-- Available records follows --
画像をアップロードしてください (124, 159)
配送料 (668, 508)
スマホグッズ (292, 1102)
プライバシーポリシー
-- Available records concluded --
-- Available records follows --
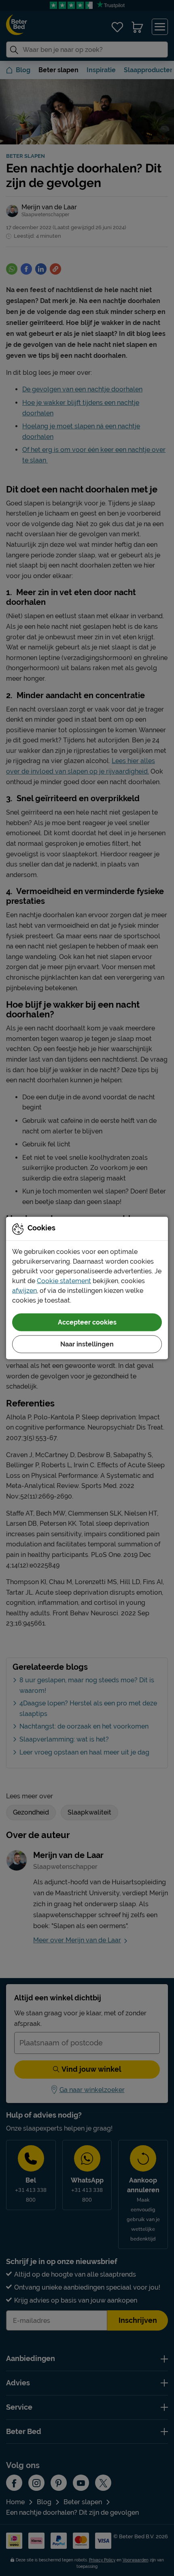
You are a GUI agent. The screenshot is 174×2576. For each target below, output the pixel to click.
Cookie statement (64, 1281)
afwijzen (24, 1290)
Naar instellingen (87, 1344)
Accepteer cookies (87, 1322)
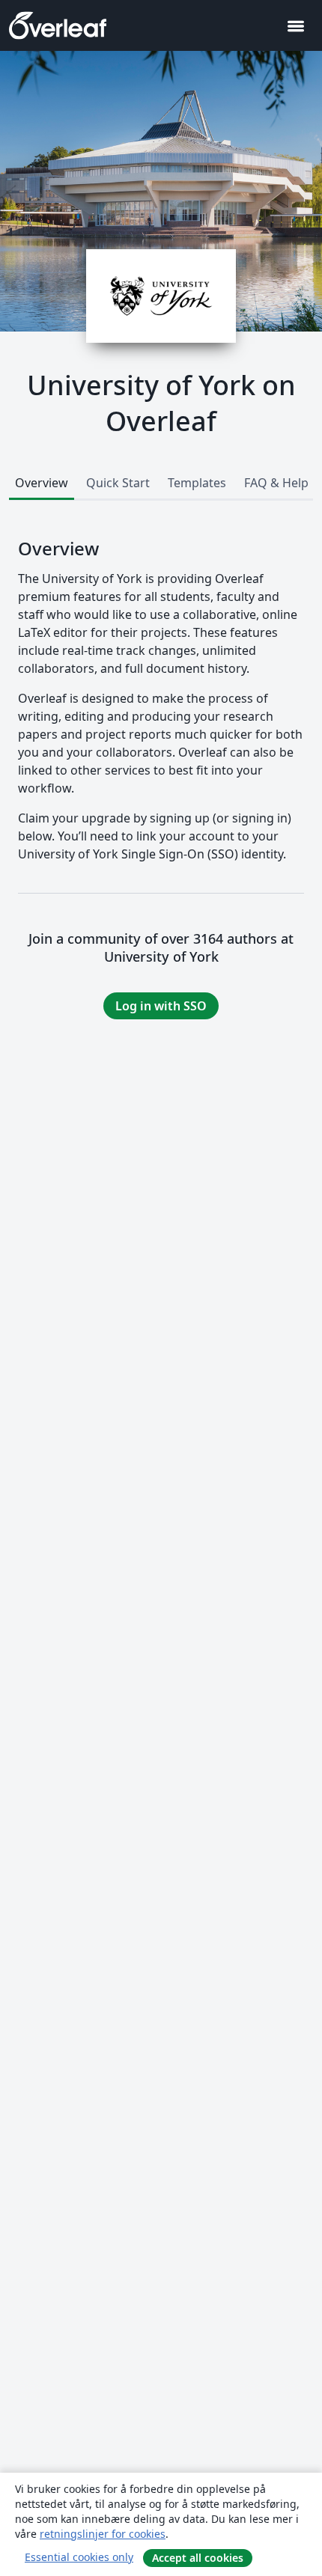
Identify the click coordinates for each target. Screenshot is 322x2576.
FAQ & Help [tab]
-- Available records concluded --
§ Goal of the exercise
Beginning with the line above that contains "Accepteer cookies (87, 1322)" and ending with the line that contains "FAQ & Help [tab]", quote each line exactly, keeping out the pictures.

§ Written solution
Accepteer cookies (87, 1322)
Identify the click coordinates for each target. Screenshot is 322x2576.
FAQ & Help [tab]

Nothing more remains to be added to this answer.